(A frase é do analista político espanhol Rafa Latorre,
jornalista do El Mundo. Ela cruza-se curiosamente com o ambiente fervilhante de
interrogação que paira no ar sobre qual será o fim da Guerra dos Tronos. Há muita gente a querer incarnar a Khaleesi, mas
ela mudou, radicalmente?, e quem sabe qual será o seu fim na madrugada de hoje.
“Nunca
te tatúes la cara de un personaje vivo porque siempre hay posibilidad de
cagarla"
Estava escrito nos astros. A intensidade da metáfora sobre o poder que a
Guerra dos Tronos representa teria, inevitavelmente, que exercer uma profunda
atração nas lideranças políticas. Mais ainda, a força que irradia de algumas
personagens femininas, sim, bastante mais profundas do que as masculinas, teria
que tocar as lideranças femininas que se cruzam pelos diferentes espaços
políticos. A jornalista Sara Polo tem no El
Mundo uma curiosa reflexão sobre a extensão dessa atração na cena política
espanhola (link aqui), estranhamente atravessada por uma onda de que “Somos todas
Khaleesis”.
Como não poderia deixar de ser, atendendo à força que irradia de Inês
Arrimadas do CIUDADANOS, quem não se recorda da magia que se desprendia da sua
imagem na televisão e nos palcos políticos das “calles” e “plazas” quando o
CIUDADANOS foi o vencedor das últimas eleições regionais na Catalunha, a
tentação de fazer de Inês uma Khaleesi era muito forte. E assim se concretizou,
com o cartaz acima reproduzido.
Sara Polo dá no artigo outros exemplos de lideranças femininas em Espanha
que se abalançaram a assumir o espírito da Khaleesi e até Cristina Cifuentes,
que acabou por sair de cena entalada em questões relacionadas com o seu título
académico na Complutense, apareceu na assembleia de Madrid com uma T-shirt que
dizia: "No soy una princesa, soy
una Khaleesi"
Mas aqui é que a porca torce o seu rabinho. Os menos atentos não intuíram
que a personagem da Khaleesi, Daenerys Targaryen, iria mudar profundamente ao
longo da série final da Guerra dos Tronos, aliás num registo que a mais
profunda interpretação da sua personalidade e da sua herança genética dos Targaryen
poderia recomendar mais cautela na identificação com a sua personagem. Para
além disso, uma Mãe de Dragões dispõe de uma arma que é uma tentação para impor
uma certa forma de afirmar a força do Poder.

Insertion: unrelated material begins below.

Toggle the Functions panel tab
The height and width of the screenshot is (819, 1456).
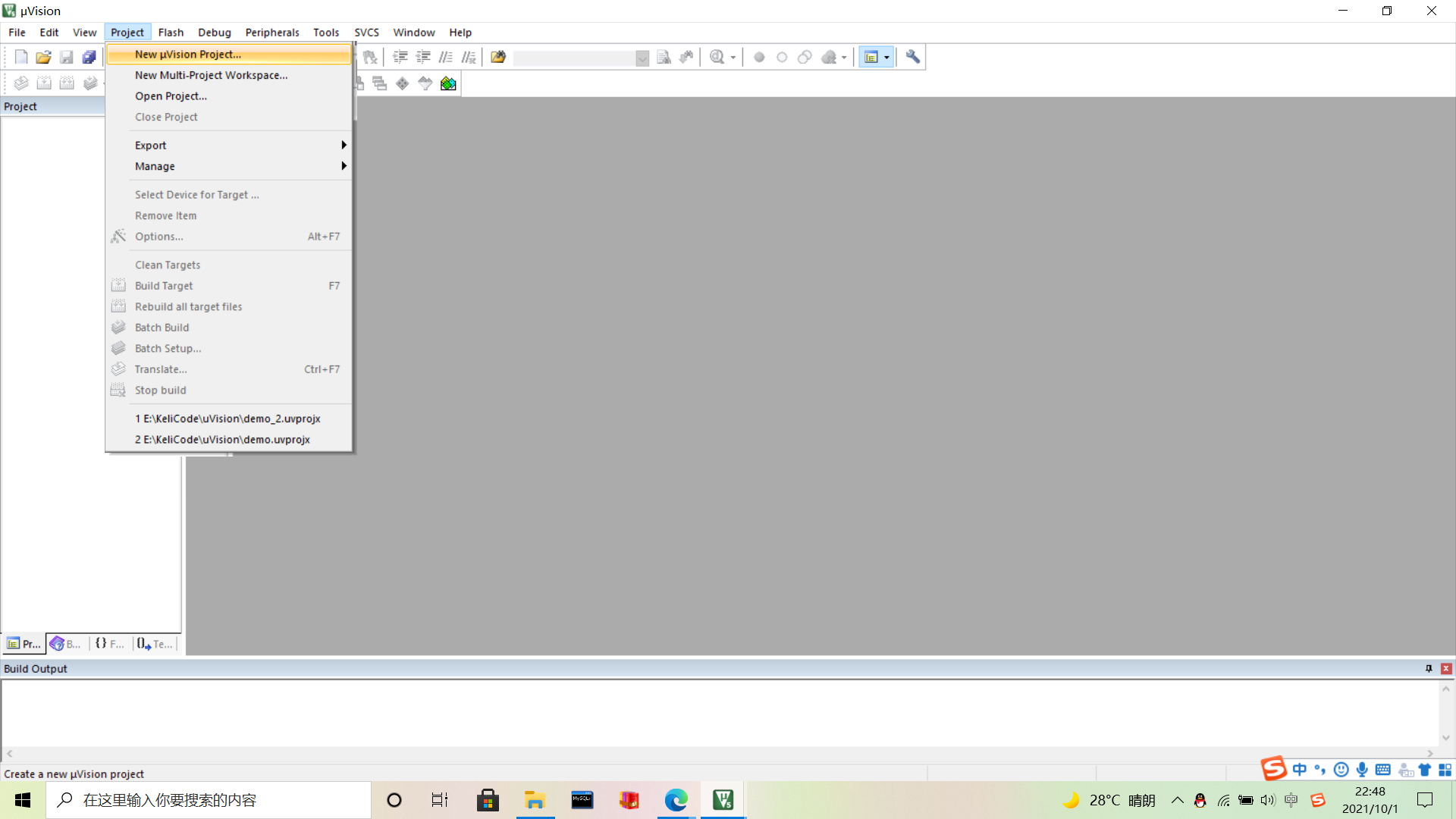click(x=110, y=643)
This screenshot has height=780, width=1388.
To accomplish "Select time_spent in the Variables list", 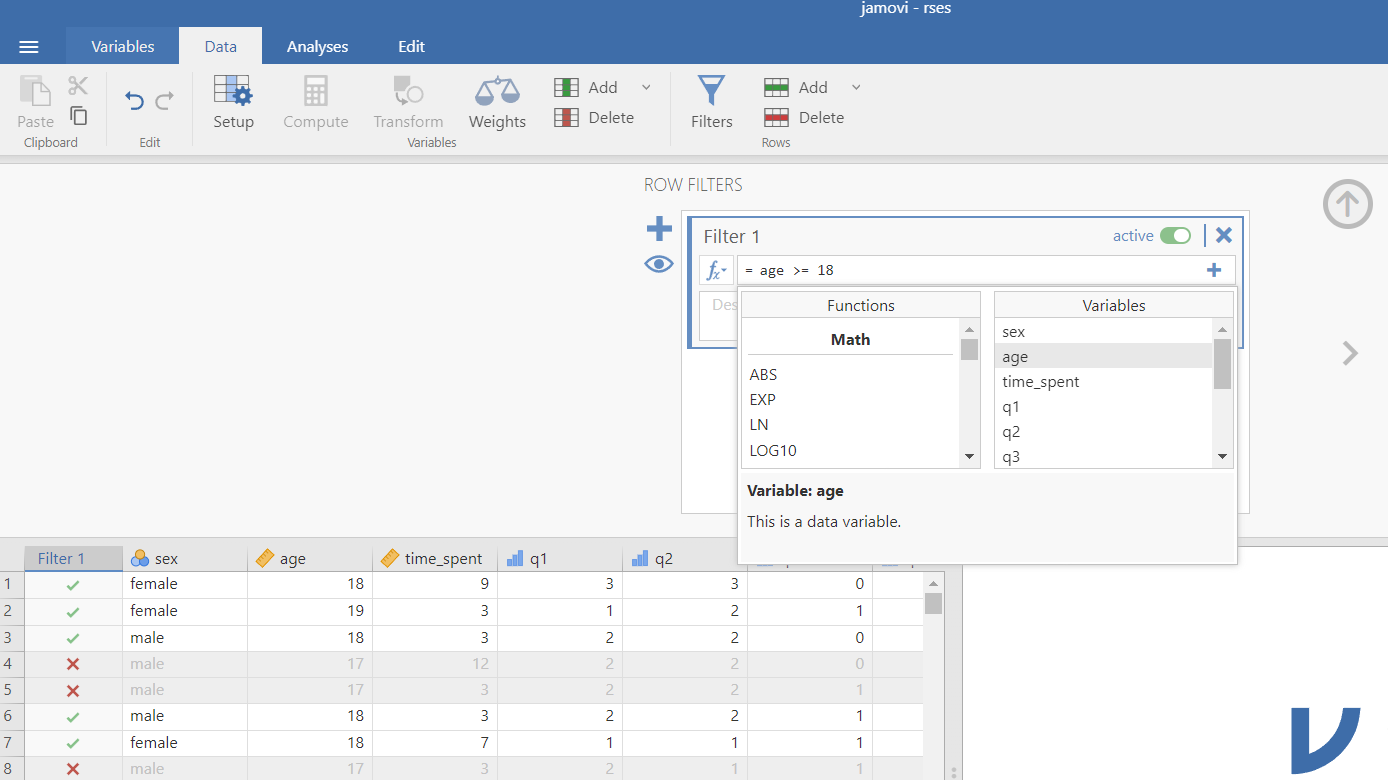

Pois agora que a Mãe dos Dragões parece que virou louca (veremos no último episódio)
torna-se evidente que o CIUDADANOS anda de mal com a vida e com as suas opções.
Não sei se por esse motivo ou pela simples erosão do tempo na Catalunha, Inês
Arrimadas perdeu fôlego como o seu próprio partido e talve hoje se arrependa de
se ter mostrado de modo identitário com a Khaleesi.
Estas identificações prematuras com personagens de onda momentânea pagam-se
por vezes muito caro, ou pelos seus efeitos, ou pelo dinheiro que tem de ser gasto
para branquear e evitar o pior nas personalidades apoiadas (cheira-me que
Ronaldo deve ter beneficiado destes investimentos). Esta questão lembra-me a campanha
do BCP que tinha como imagem de referência o locutor e jornalista Carlos Cruz, simbolizada
até numa figura de corpo inteiro que abria algumas delegações do Banco. Quando
o caso Casa Pia deflagrou com toda a sua força mediática (embora tenha de aqui
dizer que nunca fiquei muito convencido quanto à culpabilidade efetiva de
Carlos Cruz) a verdade é que um zeloso funcionário de uma dada delegação no país
não esperou por ordens e colocou imediatamente a comprometedora figura de corpo
inteiro na caixa forte do banco. Quando na manhã seguinte, tocou a rebate no
banco para infletir a campanha publicitária, a referida delegação abriu como se
nada fosse pois a imagem que não convinha mostrar já tinha passado a madrugada
no aconchego da caixa forte.
O problema é que nenhum funcionário zeloso do CIUDADANOS poderá fazer o
mesmo. O mal está feito e estará, qualquer que seja o fim da Guerra dos Tronos.